この問題でおさえておきたいこと
2回起こった革命の背景、成立した政権を確認し、レーニンがそれらにどう関わったかをおさえる!
ソ連の経済政策の移り変わりにも注意!
解答
問1
(1)…a (2)…b (3)…b (4)…e
(5)…a (6)…c (7)…c (8)…e
(9)…c (10)…d (11)…e
問2
(12) b (13) d
(14) b (15) d
解説
問1
(1) ペトログラードはもともとピョートル1世がペテルブルク(サンクト=ペテルブルク)として建設した都市です。

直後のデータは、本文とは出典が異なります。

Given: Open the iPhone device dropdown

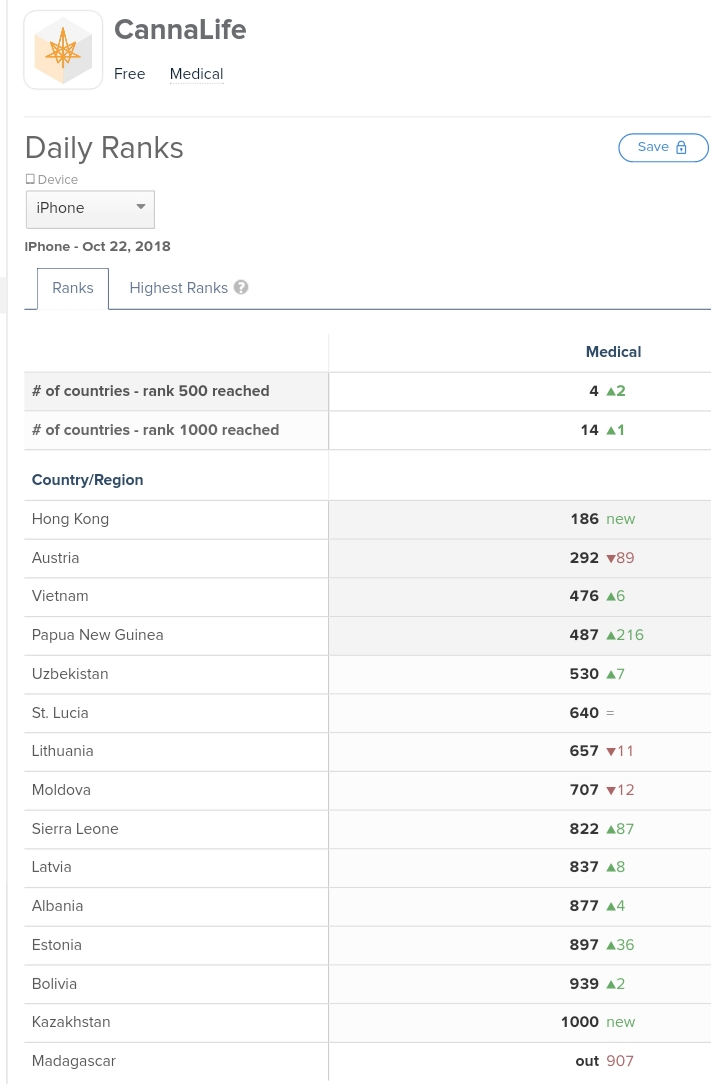Looking at the screenshot, I should pyautogui.click(x=89, y=208).
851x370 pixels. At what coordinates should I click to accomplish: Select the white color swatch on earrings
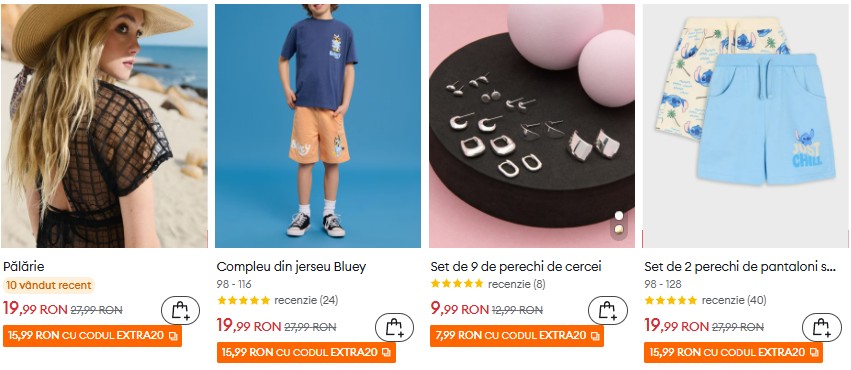tap(619, 216)
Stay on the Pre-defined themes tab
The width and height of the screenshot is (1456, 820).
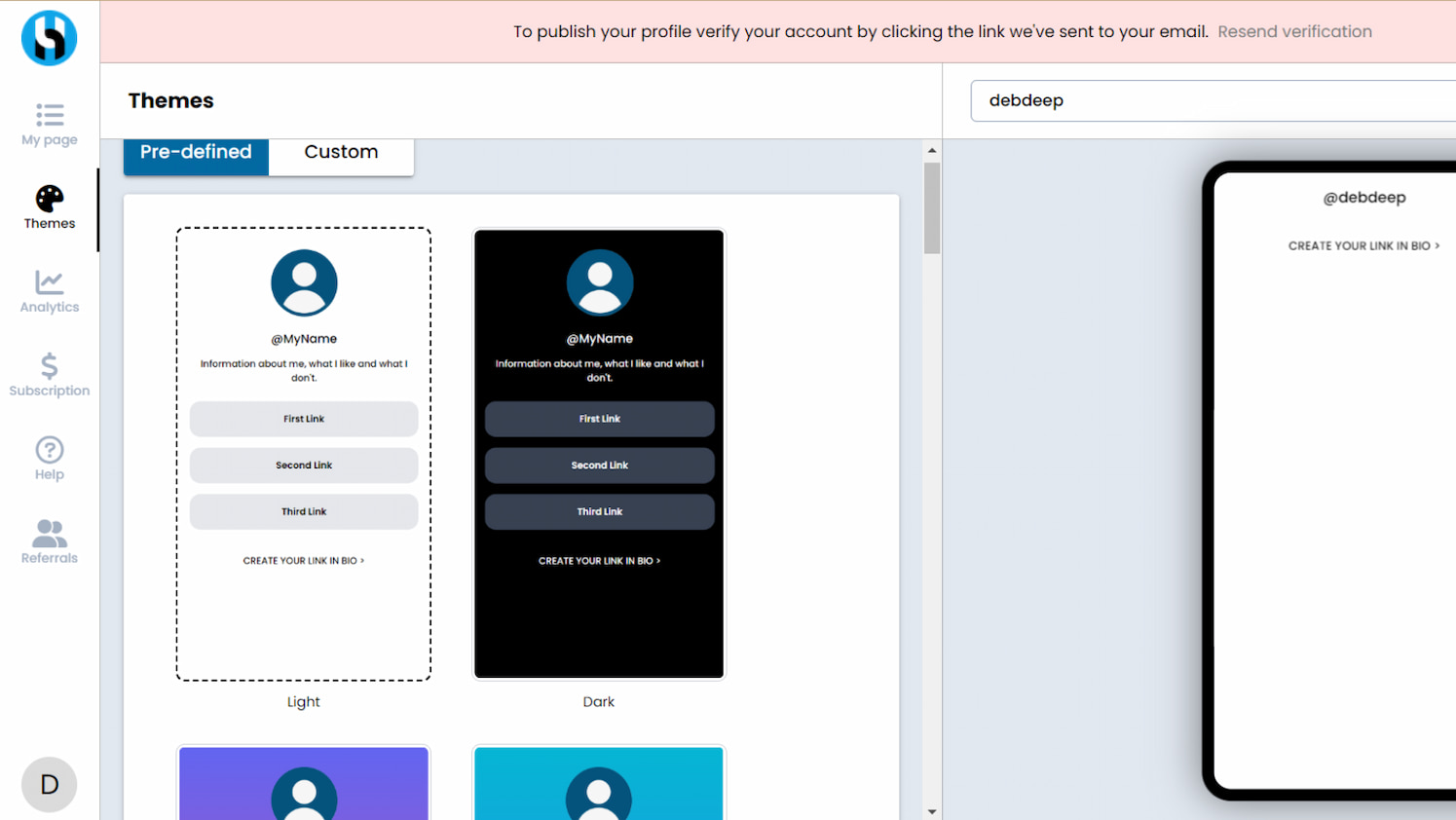tap(195, 154)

第一次世界大戦により敵国であるドイツ語の読み方をきらい、ロシア語の読み方であるペトログラードに改められました。
(2) ニコライ2世は日露戦争にふみきった皇帝で、第1次ロシア革命では十月宣言によりドゥーマ(国会)の開設を約束したということもおさえておくべきでしょう。また、皇太子時代には日本で大津事件(滋賀県大津で暴漢に襲われた事件)に遭遇した人物でもあります。
(3) 「ポイントのまとめ」にあるとおり、レーニンは四月テーゼを発表しました。即時停戦と「すべての権力をソヴィエトへ」と主張し、臨時政府の指導性を否定しました。
(4) 「ポイントのまとめ」を参考にすると、この空所に入るのは憲法制定議会です。与えられた選択肢にはそれがありませんので、答えはeとなります。
(5) 「ポイントのまとめ」にあるとおり、ボリシェヴィキはロシア共産党に改称しました。
(6) ロシアがドイツと結んだ第一次世界大戦の講和条約はブレスト=リトフスク条約です。ちなみに、ラパロ条約はドイツがソ連を承認した条約、サン=ステファノ条約は露土戦争の講和条約としてロシアとオスマン帝国が締結した条約、ネルチンスク条約はロシアと清の間で締結された国境協定の条約です。
(7) ロシアはオーストリア軍との戦いで捕らえたチェコの兵士を「チェコ軍団」としてロシア軍のなかに再編成していました。資本主義国はそのチェコ兵を救出することを口実にシベリアに出兵しました。
(8) 「ポイントのまとめ」を参考にすると、この空所に入るのは赤軍です。与えられた選択肢にはそれがありませんので、答えはeとなります。
(9) 「ポイントのまとめ」にあるとおり、革命の反対者などを取り締まるために設置されたのはチェカです。
(10) 「ポイントのまとめ」を参考にすると、この空所に入るのは戦時共産主義とわかります。レーニンの指導のもと実施されましたが、穀物の生産は低下し、餓死者が出る事態までになりました。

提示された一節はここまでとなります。